He started his career in Kolozsvár (Cluj) and Pest, where he studied to be an engineer, as there was no institutionalized artist training in the country at the time. In 1822 he continued his studies at the academy of Vienna, and this was where the desire to travel to Italy arose. He arrived in Rome in 1832. He received a great many commissions over the years, chiefly from aristocrats and monarchs, mostly for Biblical and mythological scenes, though Markó was finding his own voice in the representation of landscapes. He was equally keen on scenes from the life of common people.

He worked in Pisa, and then in Florence, for a long time, and sent paintings to the exhibitions of the Pest Art Society. In 1848 he moved to the Villa l’Appeggi, near Florence. His students included Italians, as well as his own children, Károly Jr, András, Ferenc and Katalin. He also played host to Hungarians, among them Mihály Kovács, József Molnár and Antal Ligeti; that latter went on to be—along with Károly Telepy—the most faithful heir of Markó’s approach to the landscape.

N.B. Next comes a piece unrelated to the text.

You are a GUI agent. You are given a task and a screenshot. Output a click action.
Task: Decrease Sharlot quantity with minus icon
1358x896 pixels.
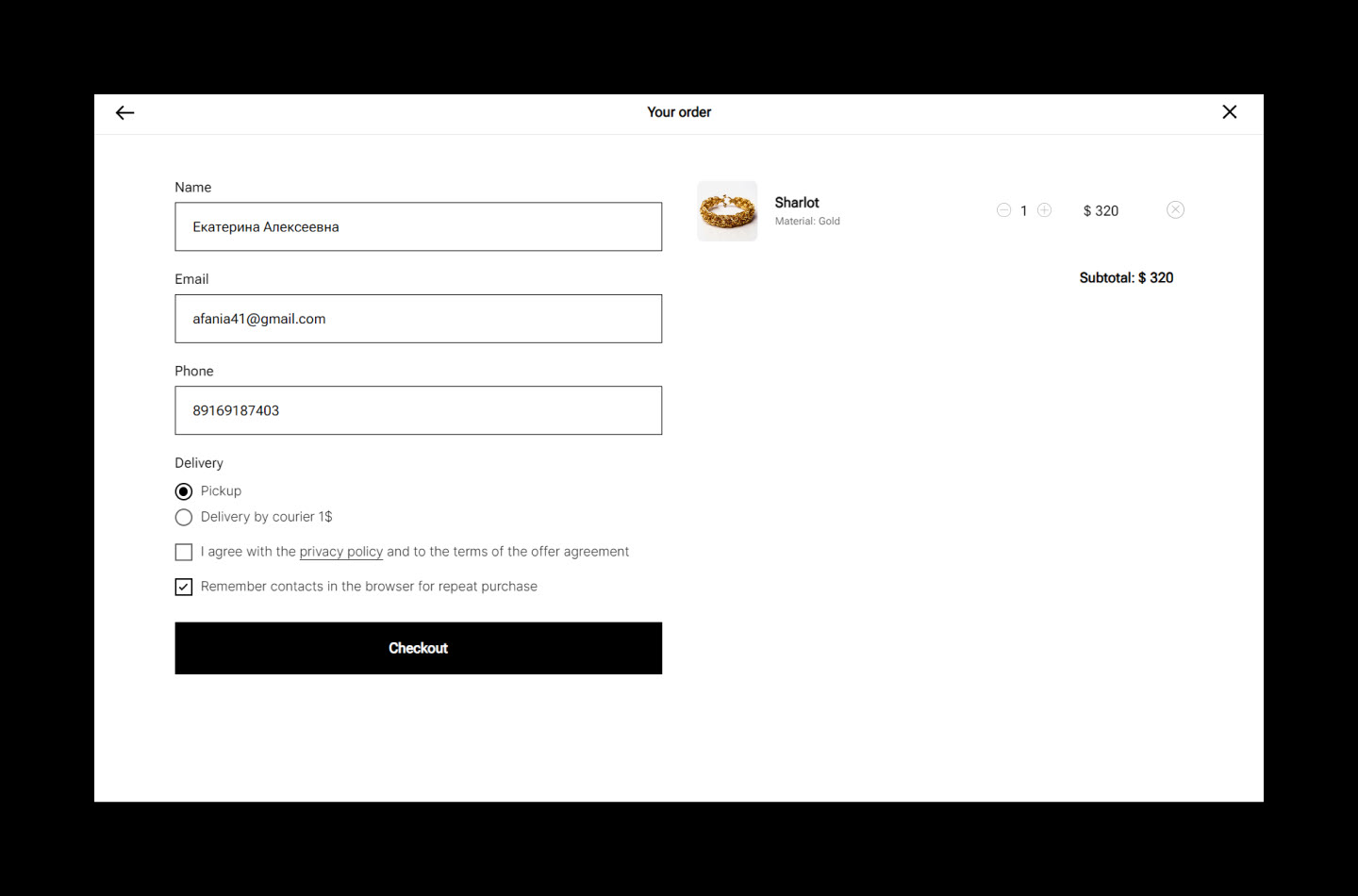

The walnut ink landscapes he made in the 1850s completely departed from the original view with their freely swirling lines; they are not sketches but the confident, mature works of an artist who records quick impressions of the land in an almost routine manner. In a sign of an inner conflict, the composition method of his large paintings follow the academic rules with what is almost the precision of an engineer.
He visited Hungary in 1853, where he was welcomed by enthusiastic artists and critics. The paintings he made in his native country are among the most beautiful representations of the Great Hungarian Plain. After his death, in 1872, he was awarded a great honour, when one of his self-portraits, the donation of his son, Károly Markó the Younger, became a part of the portrait gallery of Florence’s Uffizi Gallery. His works can be found, among other places, in the public collections of Vienna, Bratislava, Kosice, Barcelona, Copenhagen and Mexico City.

The works on view were selected by Orsolya Hessky, mostly from the Kovács Gábor Collection, with the addition of three pieces from Cluj-Napoca’s Museum of Fine Arts, and paintings and graphic works from the Hungarian National Gallery.